The Dubai Creek Harbour site is twice the size of Downtown Dubai but will not have a shopping centre comparable in size to Dubai Mall.

"We are also building a new mall [at Dubai Creek Harbour] ... but I think we are going do a new generation," he said.

"We are not building the biggest in the world but definitely we are creating one of the most interesting avenues and I hope that it will be the first time that cars can enter the mall. This will be very, very unique – [cars will be] electric only."

Noon evolving

The discussion on Saturday, under the headline 'Towering Success: What it Takes to Build a Business Empire’, covered all aspects of Mr Alabbar's businesses.

He launched the $1 billion e-commerce platform Noon with the help of Saudi Arabia’s sovereign wealth fund, the Public Investment Fund, in 2017.
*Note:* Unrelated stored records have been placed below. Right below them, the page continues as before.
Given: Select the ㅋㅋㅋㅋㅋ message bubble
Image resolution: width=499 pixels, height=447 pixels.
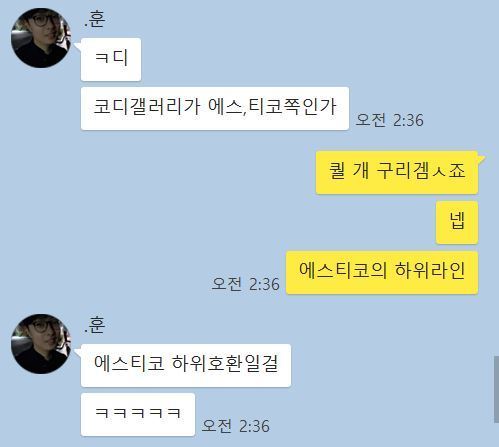Looking at the screenshot, I should [x=138, y=414].
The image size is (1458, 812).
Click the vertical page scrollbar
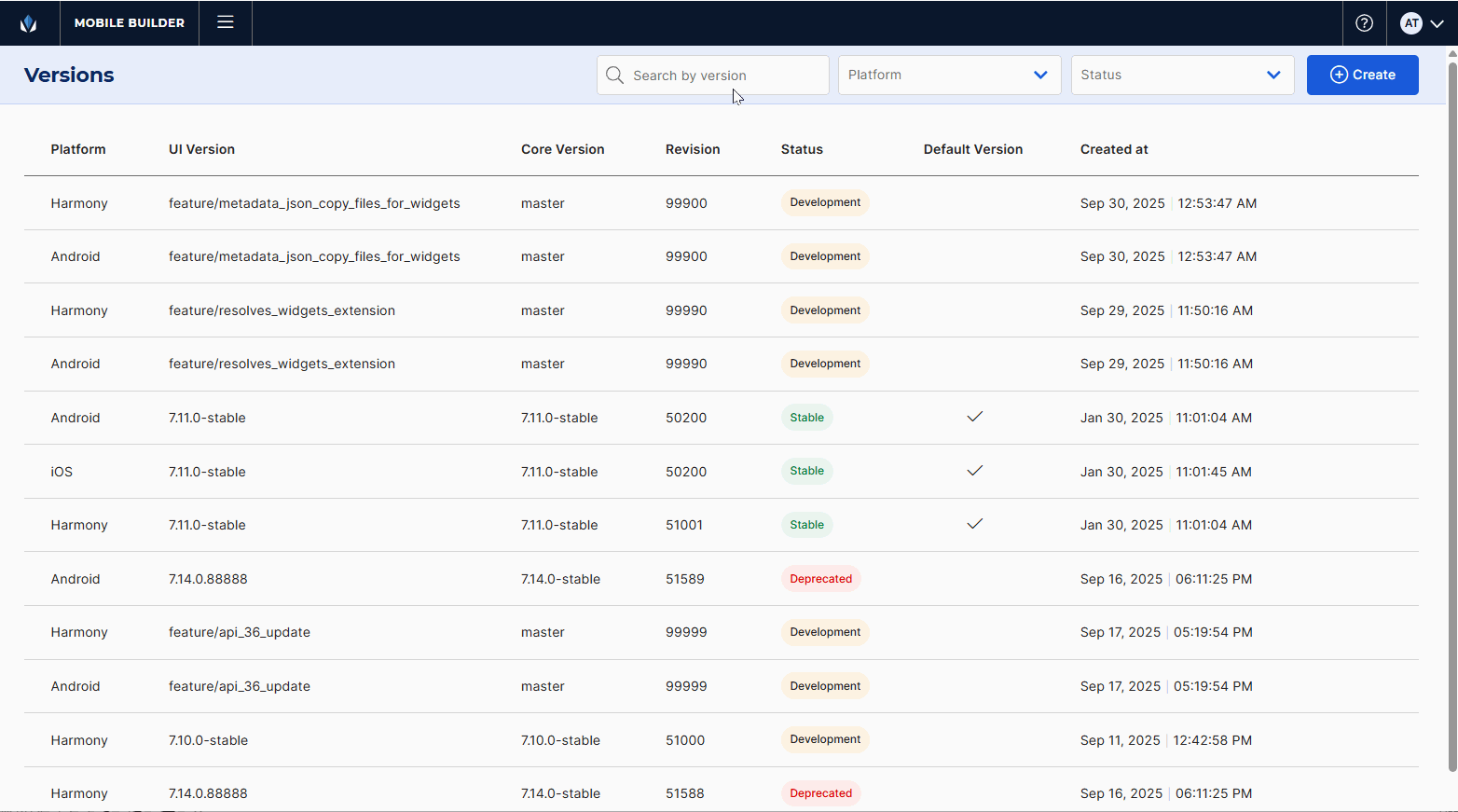click(1451, 410)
He described setting it up as "one of the most difficult challenges of my life".

"I started at the age of 60 – I wasn't exactly 19 years old so I had to understand the difference between iPhone and Samsung, which is a big challenge for me," he said.

Mr Alabbar said he was lucky to find good people to help him build the company, which has evolved from ecommerce into a super app that offers grocery shopping, food delivery and peer-to-peer payments.

"Noon today is an incredible story," he said. "Actually, it's not even ecommerce company anymore because ecommerce has changed. If you want to do ecommerce, I don't think you will make it anymore because Amazon do not make [big] profit out of ecommerce; they make profit out of the cloud business.

"So that's why we reinvented ourselves. Today the company is still growing 30 to 40 per cent year on year. It's probably one of ... the only companies in ecommerce that in five to six years be profitable, which is very rare but then our model is so different."

Mr Alabbar said Noon, which operates in the UAE, Saudi Arabia and Egypt, sells four million products and attracts one billion visits a year.

While he again ruled out an initial public offering for Noon, he did admit it was under consideration.

"I think at the end of the day we have to list," he said.

"I'm not really sure [when it will be], the board have to decide but definitely in the coming few years. It looks very interesting."